Gib aus dem Text über Dorfläden den Abschnitt wortgetreu wieder, der mit den Worten „Lebensmittellädchen auf dem“ beginnt und nach den Worten „Geschäftsführer des Dorfladens.“ endet.

*Bereitgestellter Text*.
....

Lebensmittellädchen auf dem Land sind eine aussterbende Spezies. Manchmal versuchen Einwohner, sie zu erhalten: ehrenamtlich oder als Gesellschafter.

Im Dorfladen Wallmow gehts um Lockenwickler, Schreibbedarf – und die Wurst Foto: Mairafilm

Bielefeld taz | Spargel aus Kühbach, Bier aus Augsburg, Käse aus Friedberg, Honig aus Stettenhofen, Öl aus Diedorf, Wurst aus Rehling – die Kunden des Dorfladens Lützelburg freuen sich über die große Auswahl an regionalen Produkten. „Diese Waren gibt es halt nicht überall. Außerdem ist der Kunde eher bereit, für Erdbeeren aus der Region mehr zu zahlen als für Erdbeeren von weit weg“, sagt Bernhard Christi, Geschäftsführer des Dorfladens.

....

*Vorliegende Daten*.
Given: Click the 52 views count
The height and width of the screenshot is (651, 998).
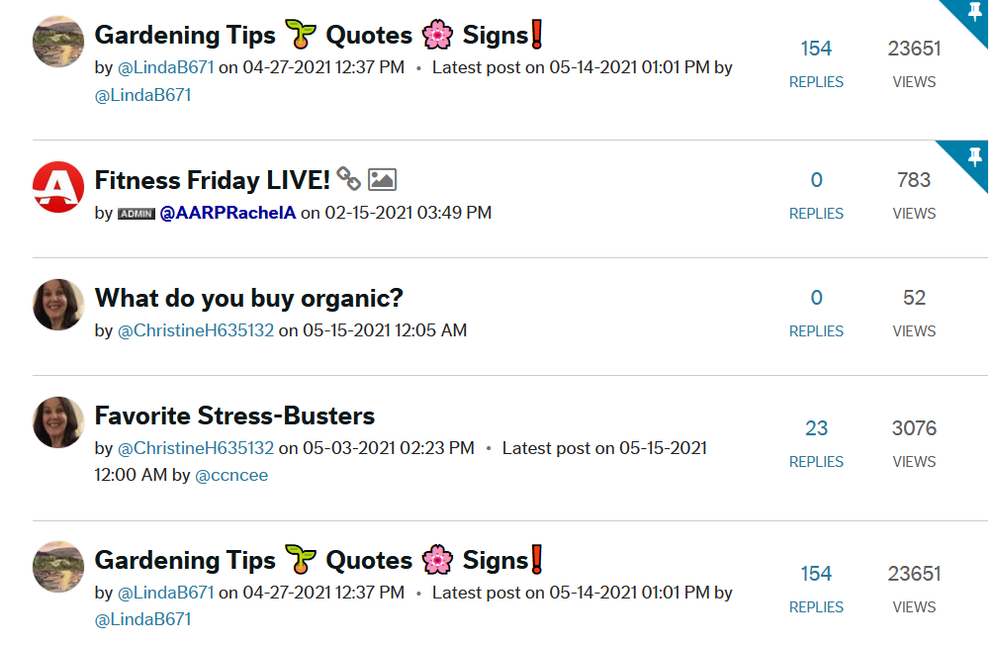Looking at the screenshot, I should tap(914, 298).

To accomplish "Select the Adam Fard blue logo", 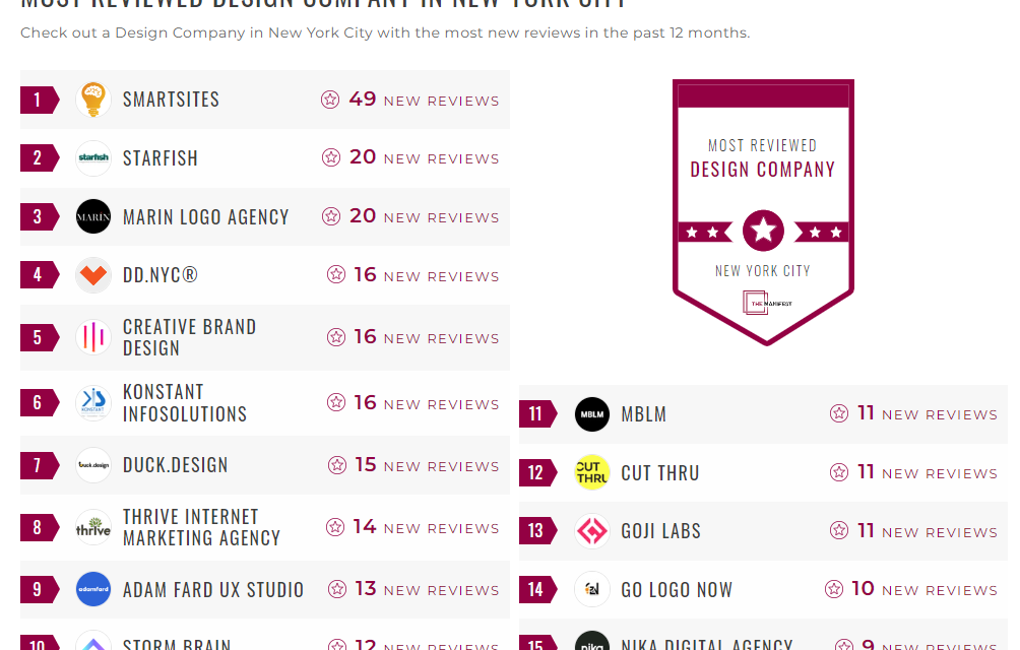I will 93,589.
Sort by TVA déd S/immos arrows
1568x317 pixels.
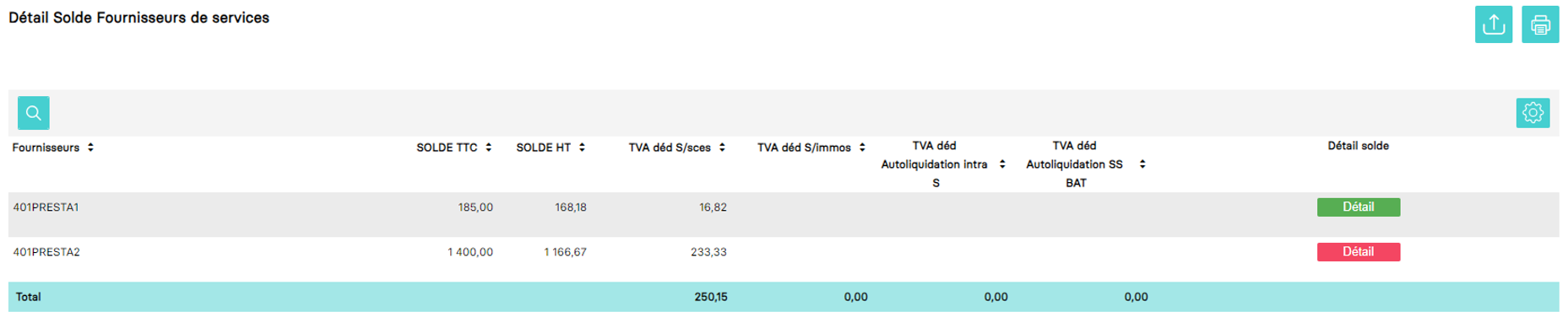[x=862, y=148]
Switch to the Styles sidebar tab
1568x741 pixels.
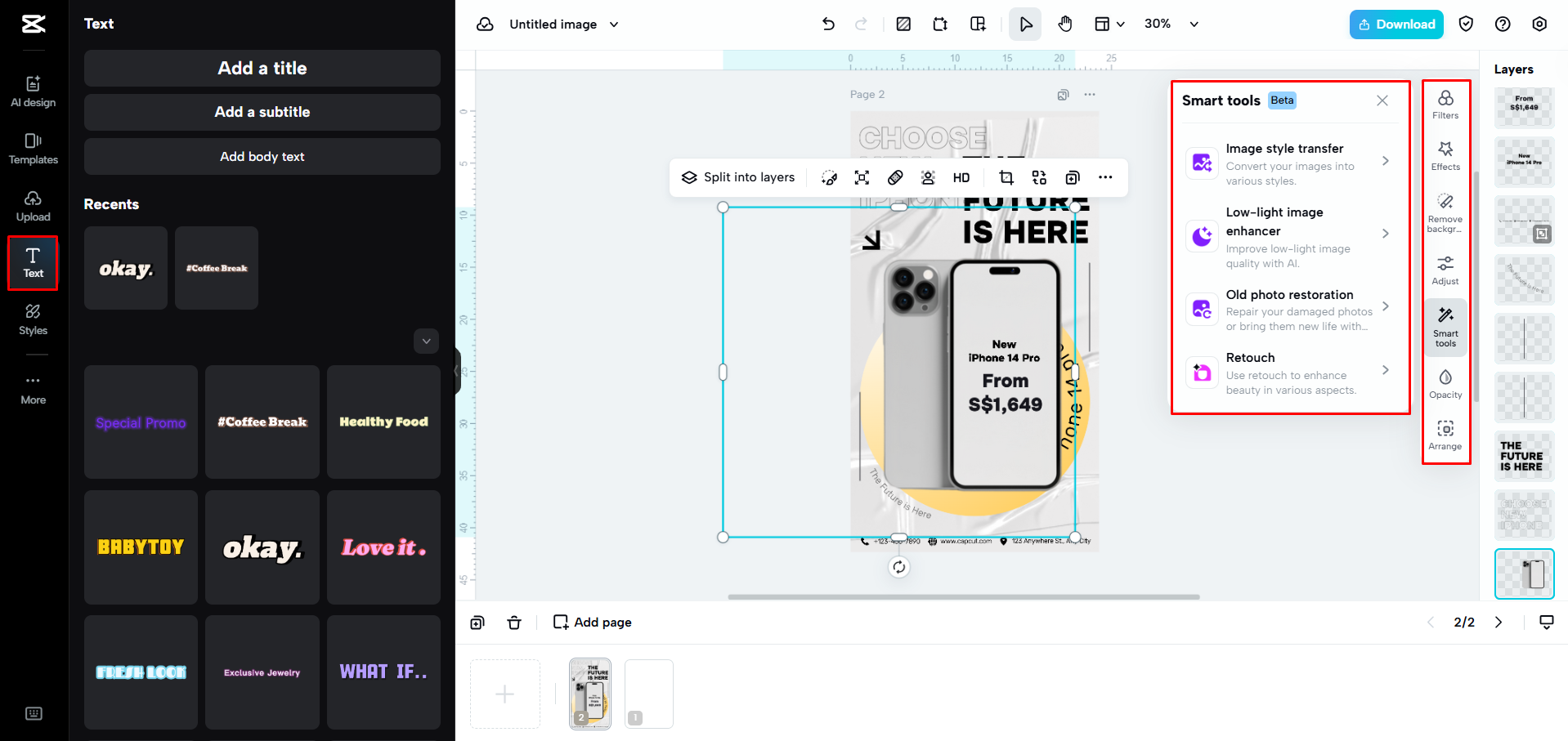(34, 319)
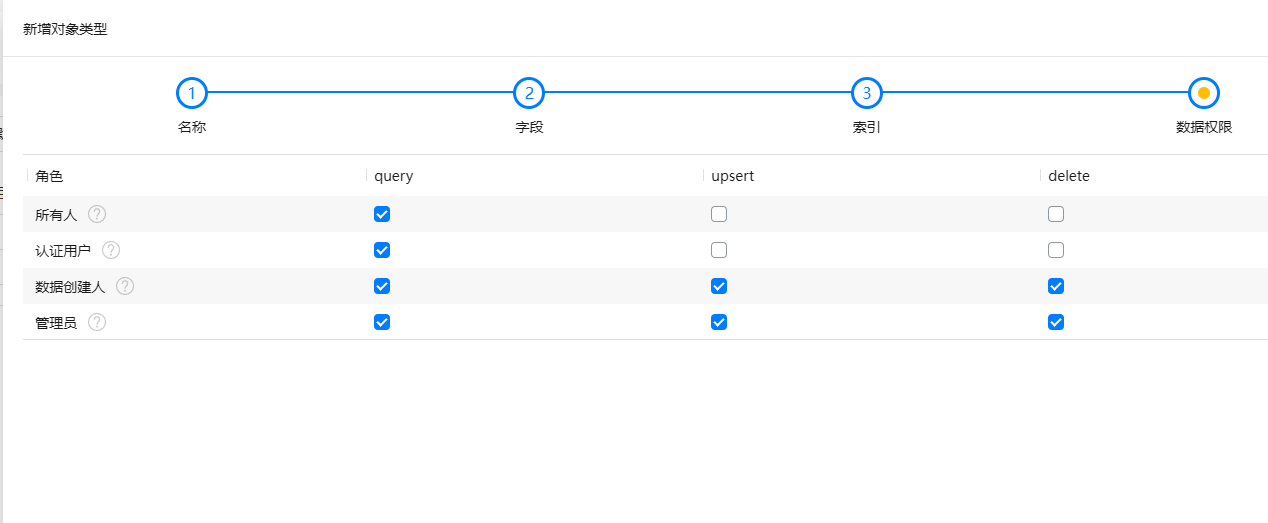The height and width of the screenshot is (523, 1268).
Task: Check upsert permission for 认证用户
Action: [719, 250]
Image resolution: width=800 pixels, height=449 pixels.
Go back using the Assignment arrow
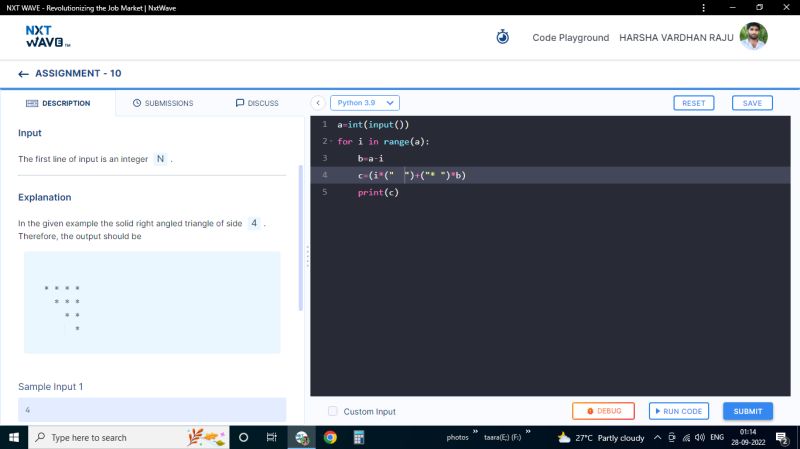pyautogui.click(x=24, y=74)
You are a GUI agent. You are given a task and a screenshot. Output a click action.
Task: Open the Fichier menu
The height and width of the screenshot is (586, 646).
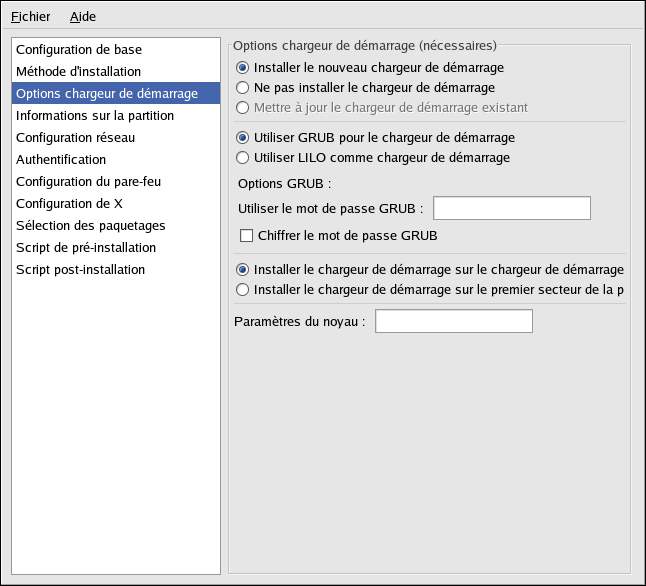(30, 16)
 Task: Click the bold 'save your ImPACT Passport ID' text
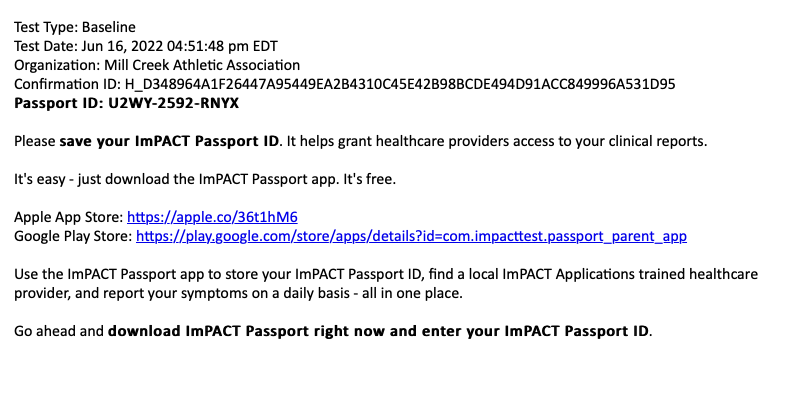point(169,141)
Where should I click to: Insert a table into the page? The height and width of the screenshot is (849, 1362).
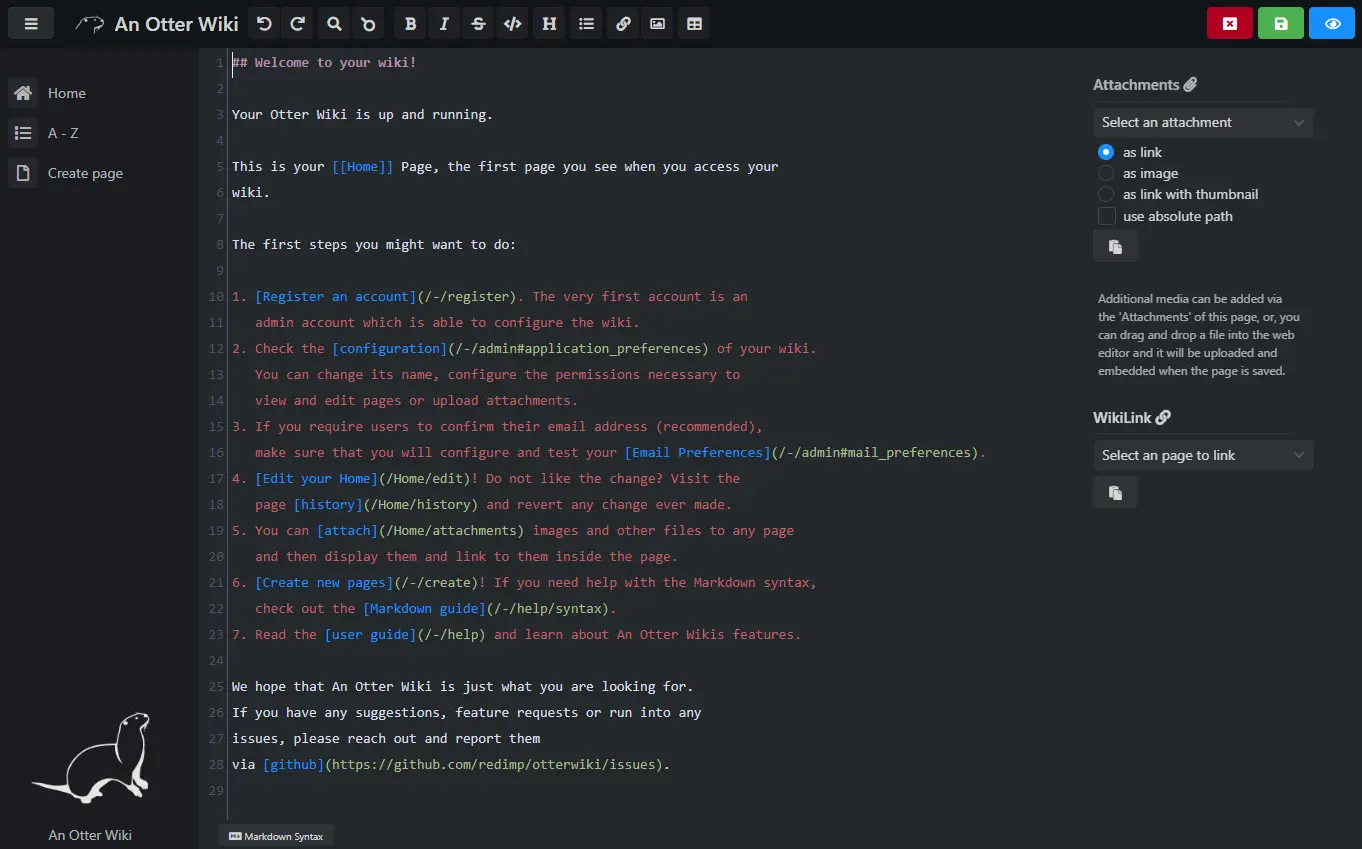click(694, 23)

....

*Lösung*.
Lebensmittellädchen auf dem Land sind eine aussterbende Spezies. Manchmal versuchen Einwohner, sie zu erhalten: ehrenamtlich oder als Gesellschafter.

Im Dorfladen Wallmow gehts um Lockenwickler, Schreibbedarf – und die Wurst Foto: Mairafilm

Bielefeld taz | Spargel aus Kühbach, Bier aus Augsburg, Käse aus Friedberg, Honig aus Stettenhofen, Öl aus Diedorf, Wurst aus Rehling – die Kunden des Dorfladens Lützelburg freuen sich über die große Auswahl an regionalen Produkten. „Diese Waren gibt es halt nicht überall. Außerdem ist der Kunde eher bereit, für Erdbeeren aus der Region mehr zu zahlen als für Erdbeeren von weit weg“, sagt Bernhard Christi, Geschäftsführer des Dorfladens.